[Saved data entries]

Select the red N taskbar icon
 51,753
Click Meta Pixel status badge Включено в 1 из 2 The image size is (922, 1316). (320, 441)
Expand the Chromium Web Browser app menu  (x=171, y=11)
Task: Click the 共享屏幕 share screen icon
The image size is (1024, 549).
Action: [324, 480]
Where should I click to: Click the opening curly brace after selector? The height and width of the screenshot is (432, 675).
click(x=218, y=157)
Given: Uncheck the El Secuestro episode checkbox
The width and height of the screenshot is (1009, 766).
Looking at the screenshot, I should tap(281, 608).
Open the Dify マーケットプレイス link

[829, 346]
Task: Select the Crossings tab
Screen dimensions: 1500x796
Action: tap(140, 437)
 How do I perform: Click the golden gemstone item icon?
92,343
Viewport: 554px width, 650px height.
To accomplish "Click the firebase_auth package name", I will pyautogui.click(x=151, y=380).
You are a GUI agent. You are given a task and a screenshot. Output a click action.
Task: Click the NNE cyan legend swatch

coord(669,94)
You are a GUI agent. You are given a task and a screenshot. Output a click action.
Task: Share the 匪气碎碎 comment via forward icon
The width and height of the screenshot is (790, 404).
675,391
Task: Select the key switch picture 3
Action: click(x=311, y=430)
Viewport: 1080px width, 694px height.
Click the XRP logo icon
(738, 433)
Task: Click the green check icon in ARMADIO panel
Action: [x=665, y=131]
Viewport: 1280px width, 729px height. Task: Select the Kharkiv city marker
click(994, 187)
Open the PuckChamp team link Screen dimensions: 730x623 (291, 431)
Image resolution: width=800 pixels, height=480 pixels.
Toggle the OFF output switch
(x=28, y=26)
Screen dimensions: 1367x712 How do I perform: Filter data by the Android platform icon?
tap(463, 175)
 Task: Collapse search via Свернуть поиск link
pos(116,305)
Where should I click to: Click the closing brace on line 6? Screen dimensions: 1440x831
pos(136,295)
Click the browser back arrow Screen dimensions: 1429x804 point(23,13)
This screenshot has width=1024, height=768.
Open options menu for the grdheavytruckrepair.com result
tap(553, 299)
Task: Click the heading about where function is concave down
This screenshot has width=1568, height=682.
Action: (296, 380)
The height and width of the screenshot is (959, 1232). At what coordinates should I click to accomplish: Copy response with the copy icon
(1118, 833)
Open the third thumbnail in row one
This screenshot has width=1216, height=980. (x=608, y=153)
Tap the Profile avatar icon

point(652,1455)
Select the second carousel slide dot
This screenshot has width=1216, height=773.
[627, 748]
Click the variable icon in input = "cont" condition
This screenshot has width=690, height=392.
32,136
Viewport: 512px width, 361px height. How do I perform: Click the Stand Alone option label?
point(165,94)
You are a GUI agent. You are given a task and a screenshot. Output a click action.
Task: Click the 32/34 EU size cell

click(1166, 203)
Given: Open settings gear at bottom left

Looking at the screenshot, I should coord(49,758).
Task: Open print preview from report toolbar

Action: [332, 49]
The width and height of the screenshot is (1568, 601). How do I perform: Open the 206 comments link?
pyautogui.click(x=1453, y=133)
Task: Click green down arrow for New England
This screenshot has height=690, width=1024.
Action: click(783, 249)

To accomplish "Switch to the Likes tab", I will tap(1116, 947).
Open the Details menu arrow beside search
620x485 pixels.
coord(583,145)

_Assignment_
Send back each record exactly as it stands.

_Your response_
Select the red N taskbar icon
 51,753
Click Meta Pixel status badge Включено в 1 из 2 The image size is (922, 1316). (320, 441)
Expand the Chromium Web Browser app menu  (x=171, y=11)
Task: Click the 共享屏幕 share screen icon
The image size is (1024, 549).
Action: [324, 480]
Where should I click to: Click the opening curly brace after selector? The height and width of the screenshot is (432, 675).
click(x=218, y=157)
Given: Uncheck the El Secuestro episode checkbox
The width and height of the screenshot is (1009, 766).
Looking at the screenshot, I should tap(281, 608).
Open the Dify マーケットプレイス link

[829, 346]
Task: Select the Crossings tab
Screen dimensions: 1500x796
Action: tap(140, 437)
 How do I perform: Click the golden gemstone item icon?
92,343
Viewport: 554px width, 650px height.
To accomplish "Click the firebase_auth package name", I will pyautogui.click(x=151, y=380).
You are a GUI agent. You are given a task and a screenshot. Output a click action.
Task: Click the NNE cyan legend swatch

coord(669,94)
You are a GUI agent. You are given a task and a screenshot. Output a click action.
Task: Share the 匪气碎碎 comment via forward icon
The width and height of the screenshot is (790, 404).
675,391
Task: Select the key switch picture 3
Action: click(x=311, y=430)
Viewport: 1080px width, 694px height.
Click the XRP logo icon
(738, 433)
Task: Click the green check icon in ARMADIO panel
Action: [x=665, y=131]
Viewport: 1280px width, 729px height. Task: Select the Kharkiv city marker
click(994, 187)
Open the PuckChamp team link Screen dimensions: 730x623 (291, 431)
Image resolution: width=800 pixels, height=480 pixels.
Toggle the OFF output switch
(x=28, y=26)
Screen dimensions: 1367x712 How do I perform: Filter data by the Android platform icon?
tap(463, 175)
 Task: Collapse search via Свернуть поиск link
pos(116,305)
Where should I click to: Click the closing brace on line 6? Screen dimensions: 1440x831
pos(136,295)
Click the browser back arrow Screen dimensions: 1429x804 point(23,13)
This screenshot has width=1024, height=768.
Open options menu for the grdheavytruckrepair.com result
tap(553, 299)
Task: Click the heading about where function is concave down
This screenshot has width=1568, height=682.
Action: (296, 380)
The height and width of the screenshot is (959, 1232). At what coordinates should I click to accomplish: Copy response with the copy icon
(1118, 833)
Open the third thumbnail in row one
This screenshot has width=1216, height=980. (x=608, y=153)
Tap the Profile avatar icon

point(652,1455)
Select the second carousel slide dot
This screenshot has width=1216, height=773.
[627, 748]
Click the variable icon in input = "cont" condition
This screenshot has width=690, height=392.
32,136
Viewport: 512px width, 361px height. How do I perform: Click the Stand Alone option label?
point(165,94)
You are a GUI agent. You are given a task and a screenshot. Output a click action.
Task: Click the 32/34 EU size cell

click(1166, 203)
Given: Open settings gear at bottom left

Looking at the screenshot, I should coord(49,758).
Task: Open print preview from report toolbar

Action: [332, 49]
The width and height of the screenshot is (1568, 601). How do I perform: Open the 206 comments link?
pyautogui.click(x=1453, y=133)
Task: Click green down arrow for New England
This screenshot has height=690, width=1024.
Action: click(783, 249)

To accomplish "Switch to the Likes tab", I will tap(1116, 947).
Open the Details menu arrow beside search
620x485 pixels.
coord(583,145)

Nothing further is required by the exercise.